Sunday, March 02, 2008

Sarko Killing Franco-German Alliance

By Cernig

For years, the strongest element in European politics has been a deep co-operation between France and germany on the direction of the EU, as both worked together to strengthen the Euro, common policies and common economics. But it looks like Sarkozy has other ideas.
To cancel one high-level Franco-German meeting is unfortunate. To cancel two in less than a week implies a bank of freezing fog is descending over the Rhine.

French and German officials sought yesterday to play down the significance of the abrupt postponement – both by Paris – of two meetings between the countries' most senior politicians.

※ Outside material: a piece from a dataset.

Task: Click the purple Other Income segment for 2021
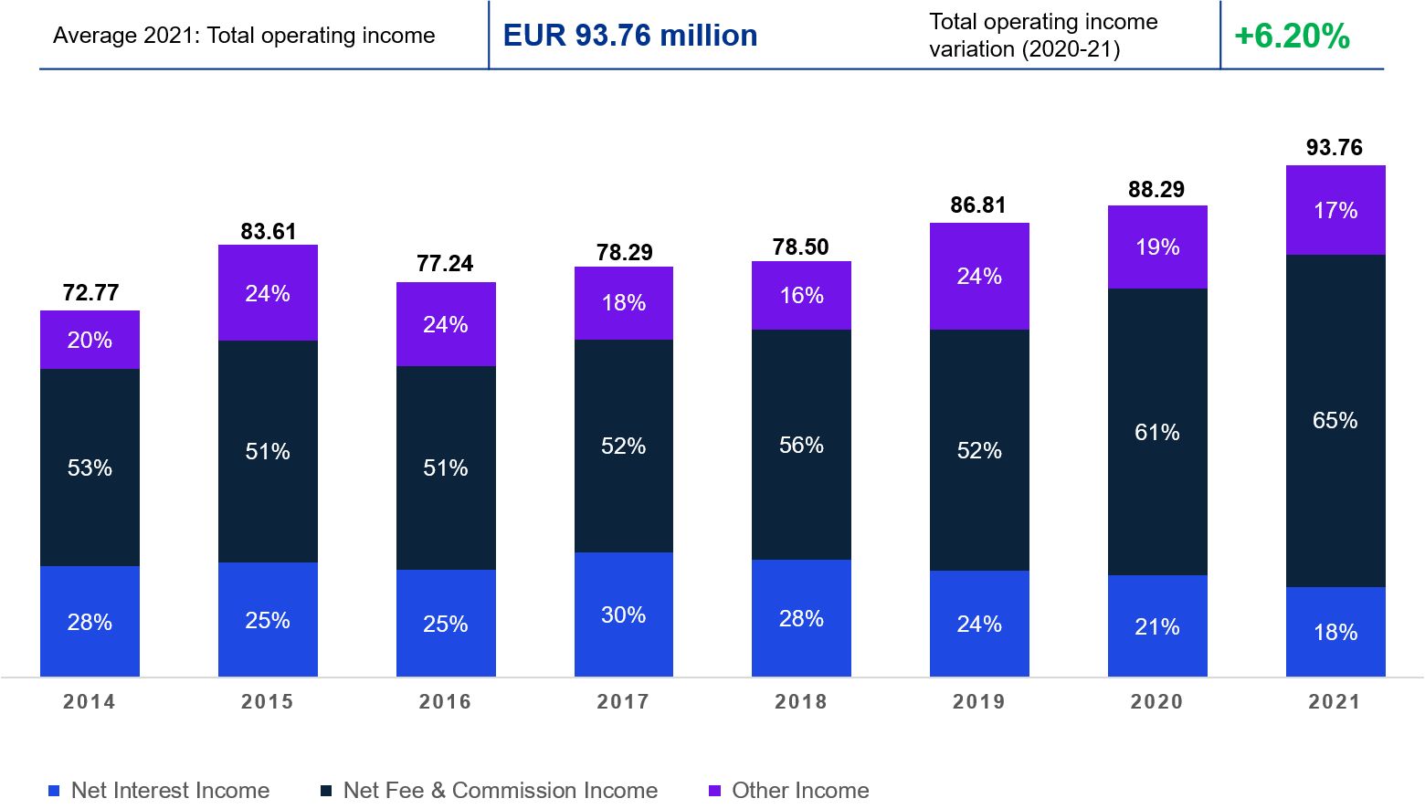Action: (1335, 210)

Privately, and not so privately, the talk in both capitals is of a serious rift in the single most important national partnership in Europe. Officials blame an increasingly difficult relationship between President Nicolas Sarkozy and Chancellor Angela Merkel.

With France scheduled to take the presidency of the European Union in July, the Franco-German tiff could not be timed worse.

...At the heart of the quarrel – not yet an overt crisis – is the strained relationship between the two leaders.

German officials say that the hyperactive and boastful behaviour of the French President – and his over-familiar personal style – has irritated Ms Merkel. French officials suggest M. Sarkozy finds Ms Merkel too cautious and too ponderous. French diplomats also complain that M. Sarkozy – in his determination to shake up all aspects of French government – wants to play down the Paris-Berlin relationship that has been the bedrock of France's domestic and European policy for half a century. "For Sarkozy, the West very much means UK and the US," one French source said.
Whereas Merkel's initial love affair with the Bush administration seemed to disappear after one infamous occasion when Dubya got overly-familiar.

The answer for Germany, it seems to me, is to somehow arrange for Bush and Sarkozy's new supermodel wife to be in the same room together and wait for the inevitable diplomatic incident.